Written by: Taher Kameli, Esq.
The United States of America is a powerhouse of opportunities, both personal and professional, and is one of the most coveted countries for expats. People from all over the world move to the U.S. looking for rewarding professional growth opportunities. The stunning physical features, highly developed infrastructure, and welcoming people are reasons enough for people to seek the green card and settle down there.
If you are considering getting a U.S. citizenship, be prepared to get a whole new set of privileges, rights, and benefits. But here are a few obvious ones you are likely to get on becoming a US citizen:
Right to Vote
If you become a U.S. citizen, you can cast your vote in all federal elections. However, the rules may change when it comes to voting in state elections because different states have different voting laws. Some states, for example, may deny the right to vote to people convicted of a felony.

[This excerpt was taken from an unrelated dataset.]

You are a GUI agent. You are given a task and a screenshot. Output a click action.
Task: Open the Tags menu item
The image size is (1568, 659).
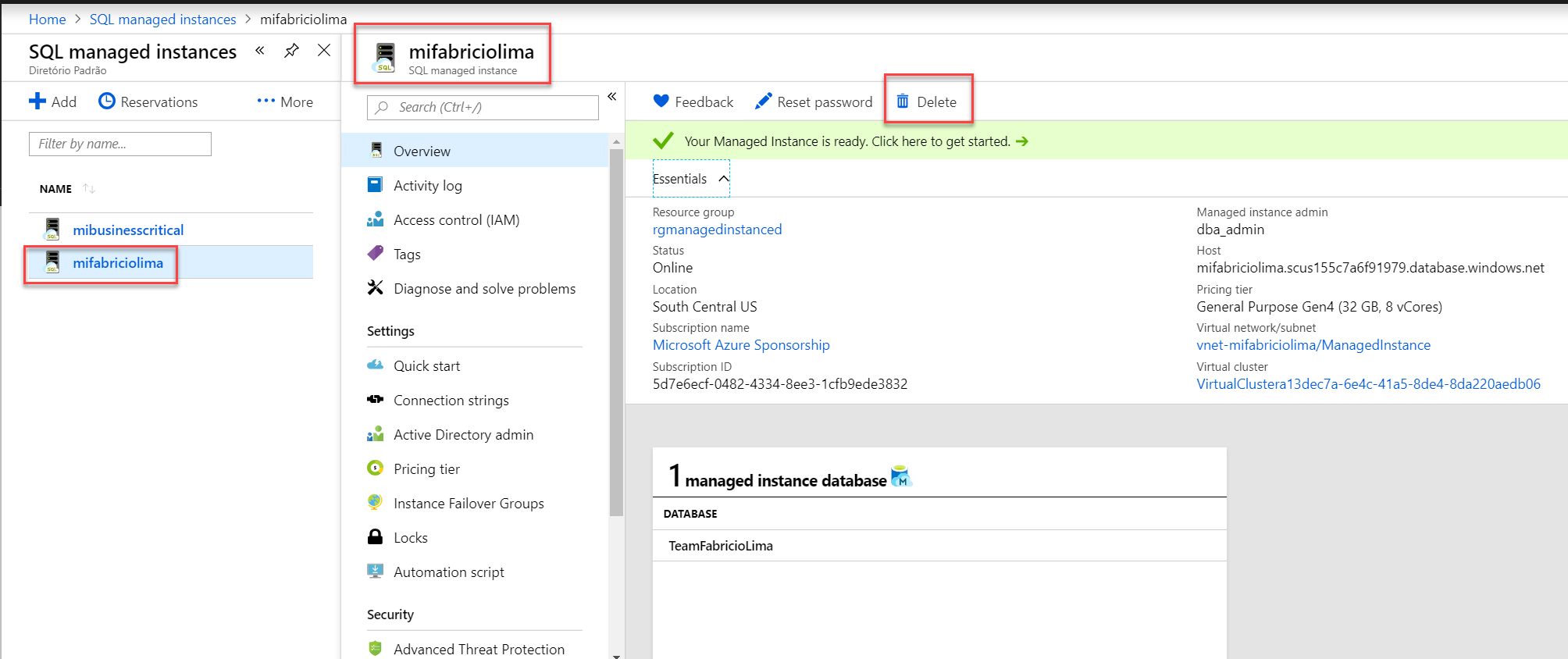407,255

The United States Passport
All citizens of the United States have the right to possess a passport. The US passport has a lot of weight because it allows passport holders to travel internationally, in most cases without a visa. Such individuals are also allowed to enter the U.S. without any restrictions. You can also avail help from U.S. Embassies and Consulates while traveling outside the country.
Citizenship for family
U.S. citizens can bring their family from other countries if they have a green card. You can apply for an immigration visa for your spouse, parents, children, and siblings. There are two types of immigration visas in the U.S.: Immediate Relative Immigrant Visas and the Family Preference Immigrant Visas. The former is an unlimited visa meaning that the number of visas issued is not limited each year and the immigrant petition will be adjudicated within a short period of time.The latter is for more distant family relationships with a U.S. citizen and some specified relationships with a lawful permanent resident and is subject to visa limitations. .
Federal jobs and benefits
You can run for government jobs if you are at citizen of the U.S. Most federal jobs, such as FBI agents and court clerks, are only open to US citizens and they are likely to be economically more rewarding. U.S. citizens also get a host of social security benefits, scholarships, and grants from the government.
Last but not least, you and your family will be protected from deportation if you become a U.S. citizen. Permanent residents can be deported if they commit a serious crime. U.S. citizens have a much stronger position in the society and may not face deportation in most cases.